I'm trying to diagnose a network related problem - please understand these points before suggesting an answer (apologies if more information is required, I will add anything people ask).
- We have a server only network (5 app server, 4 db servers, few other servers) that appears to be suffering packet loss between servers
- I can see this happening on wireshare - there are a lot of TCP Retransmissions, TCP_Out-of-Order, TCP DupACK and I think some TCP_ZeroWindow packets too.

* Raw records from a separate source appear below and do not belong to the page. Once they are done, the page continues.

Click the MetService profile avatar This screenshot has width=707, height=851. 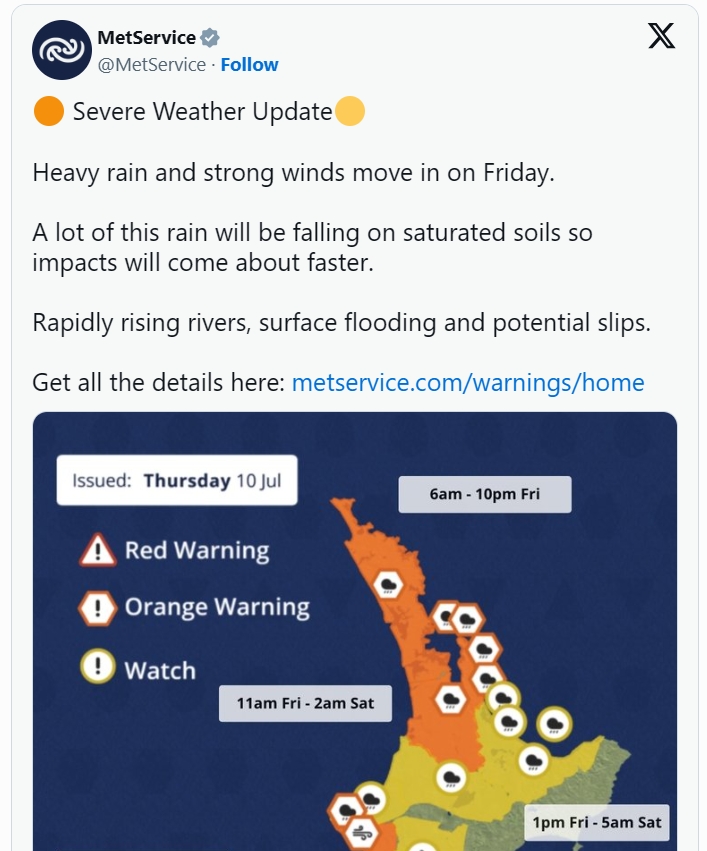(61, 50)
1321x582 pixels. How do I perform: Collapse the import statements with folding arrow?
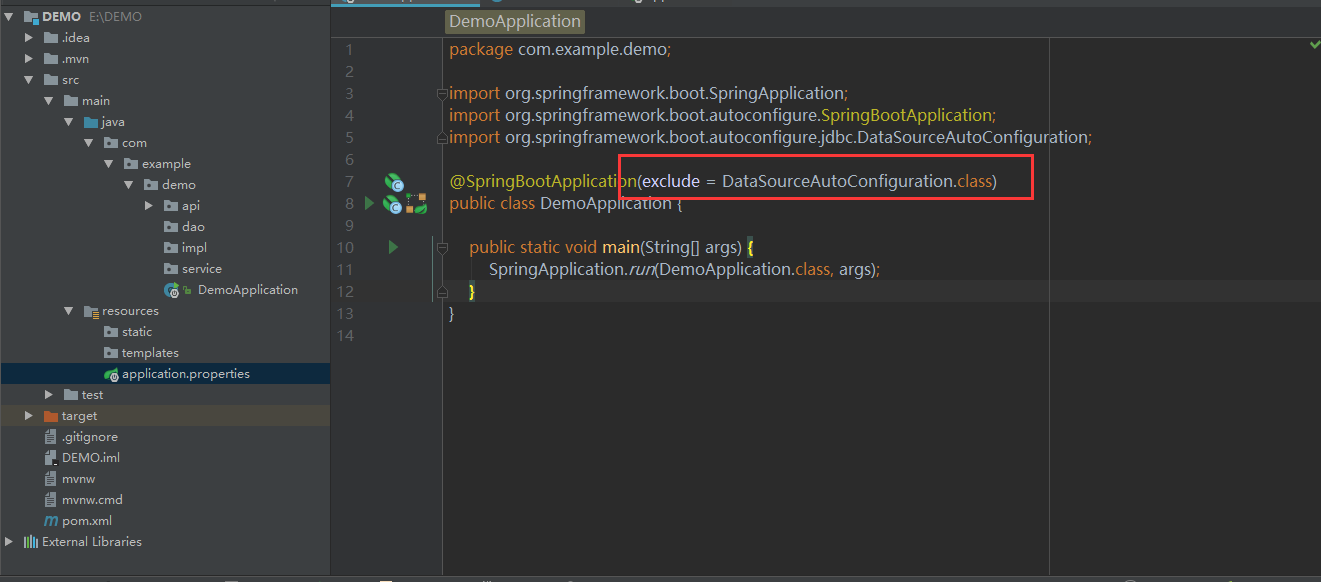pos(441,93)
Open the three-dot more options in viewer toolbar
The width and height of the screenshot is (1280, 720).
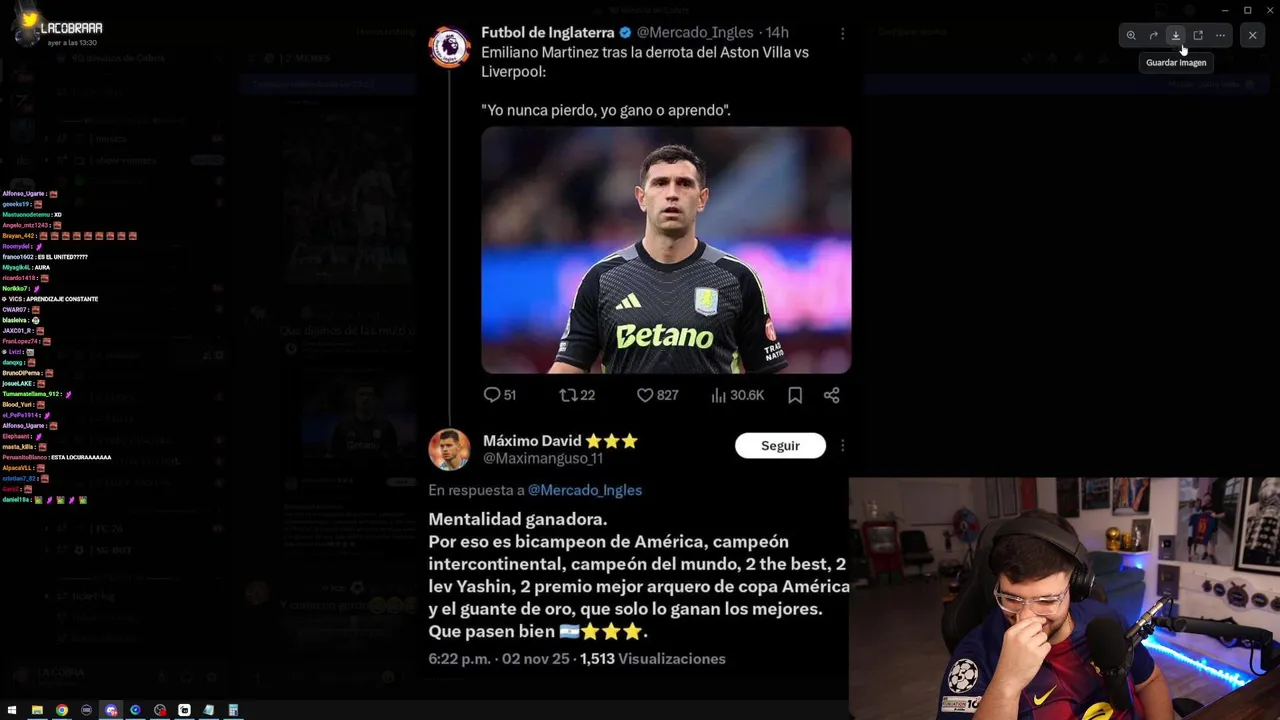(x=1220, y=35)
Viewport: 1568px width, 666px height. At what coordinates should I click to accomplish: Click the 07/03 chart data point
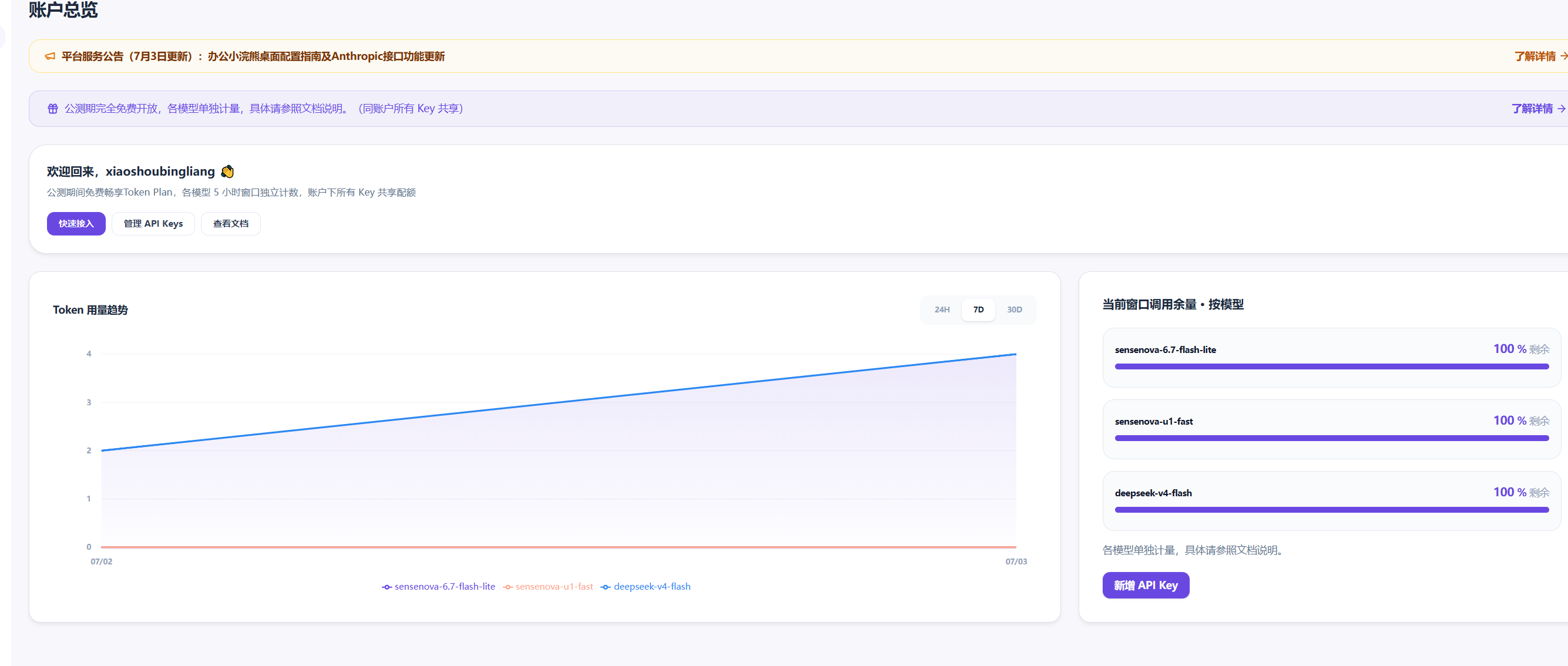(1016, 354)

- There appears to be a lot of Bad Checksums on the IP protocol
- I think the network adapters have a very constant and high (90-100%) load due to the extra retries caused by this packet loss
- As the external requests on this network increase (to the app servers) the network performance decreases
- the app servers generate their own traffic when used by the external request
- The external requests come through a core router and the network is on it's own segment
- This high load "magically" dissapeared after 1-2 days, I say magically as we where only monitoring at the adapters at the time the load dropped, there is still packet loss showing in wireshark, albeit a lesser amount.
- Nothing points to a compromised server.
- Unfortunately we don't have physical access to any of the hardware
- We can't disrupt the current service
Given the above, what is the best way to determine what is causing the packet loss (we expect it to be a managed switch).
Is there any software that can provide us with empirical evidence of what is causing the issues?
Thanks in advance